Is there a natural ceiling to what could ultimately be a niche medium? Absolutely not, Gimlet’s Blumberg insists. “This is the oldest form of communication human beings have ever had — it predates the written word and video,” he says. “There are a lot of people in the world, and now there are going to be podcasts for everyone.”
Some of what made podcasts catch on was that they were scraggly and more idiosyncratic than streamlined and conventional forms of entertainment. Many of the new entrants in the space point to the work of Marc Maron and to Dan Carlin’s “Hardcore History” — the two were early adopters who developed followings because they weren’t just trying to make a buck. There are concerns that corporatization makes it more difficult for that kind of programming to shine, particularly as more celebrities launch shows.
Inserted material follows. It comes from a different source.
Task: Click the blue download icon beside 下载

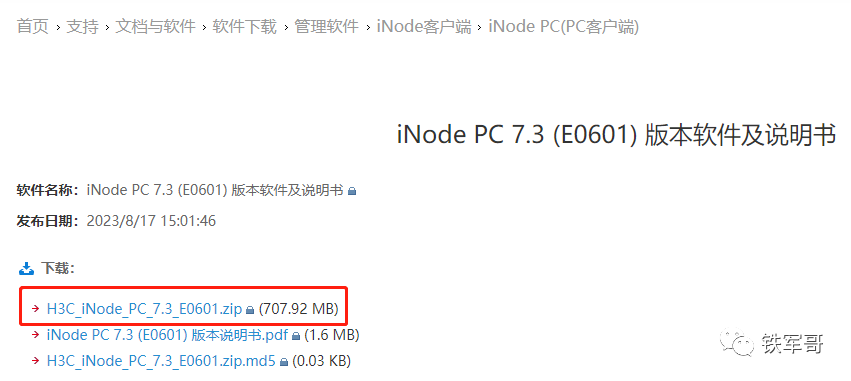Action: pyautogui.click(x=27, y=268)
But just attaching a Hollywood name to a project doesn’t ensure it will take off. “What matters is making a good podcast, and that requires putting the time in,” says Gabriel Roth, editorial director of audio at Slate, a media company that has more than 25 active podcasts including hits such as “Slow Burn” and “The Gist.”
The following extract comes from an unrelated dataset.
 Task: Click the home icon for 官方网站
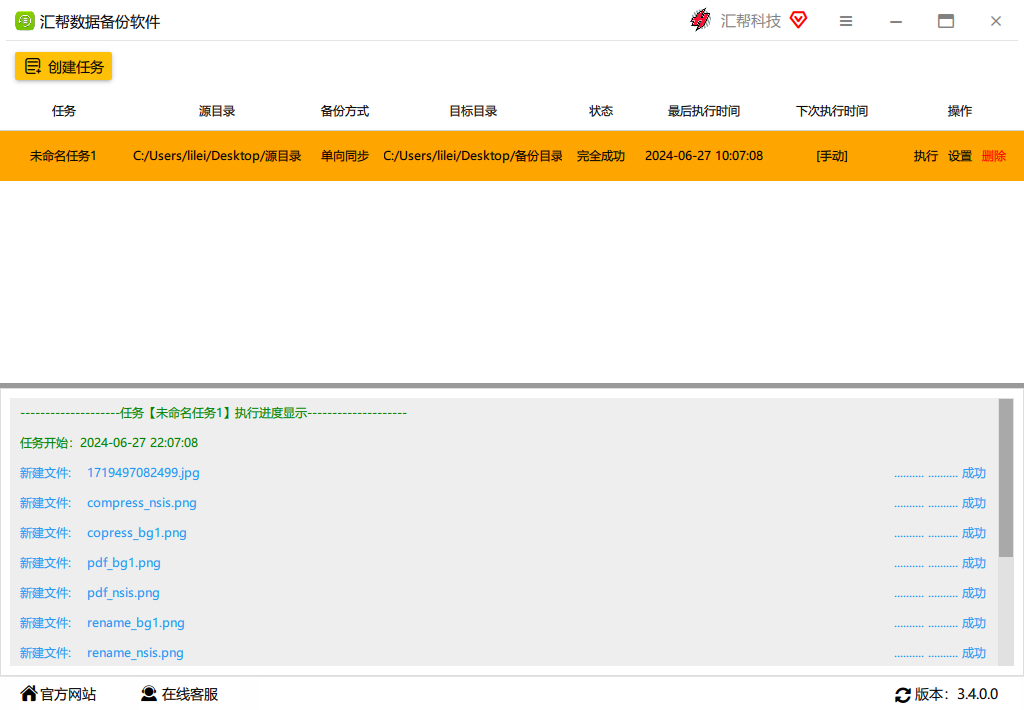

For O’Brien, part of what’s working is his palpable excitement for exploring a new medium. The show allows him to be looser with guests and to ask serious, probing questions without having to worry about cramming in as many punchlines as he can before cutting to commercial. As he’s grown more comfortable, he’s letting his comic guard down and showing a side of himself that is more vulnerable. “It’s not just silly comedy,” says Matt Gourley, O’Brien’s podcast producer and co-host. “You see him go to a wonderfully dark place sometimes and be more real.”
O’Brien says he’s been emboldened to experiment with the show because podcasting is so different from television.
“There’s a way that you can communicate on podcasts that’s much more intense,” he says. “This is a big part of people’s lives. They put on their earbuds, and you’re with them at the gym or on the subway. I never foresaw how much this show would mean to people.”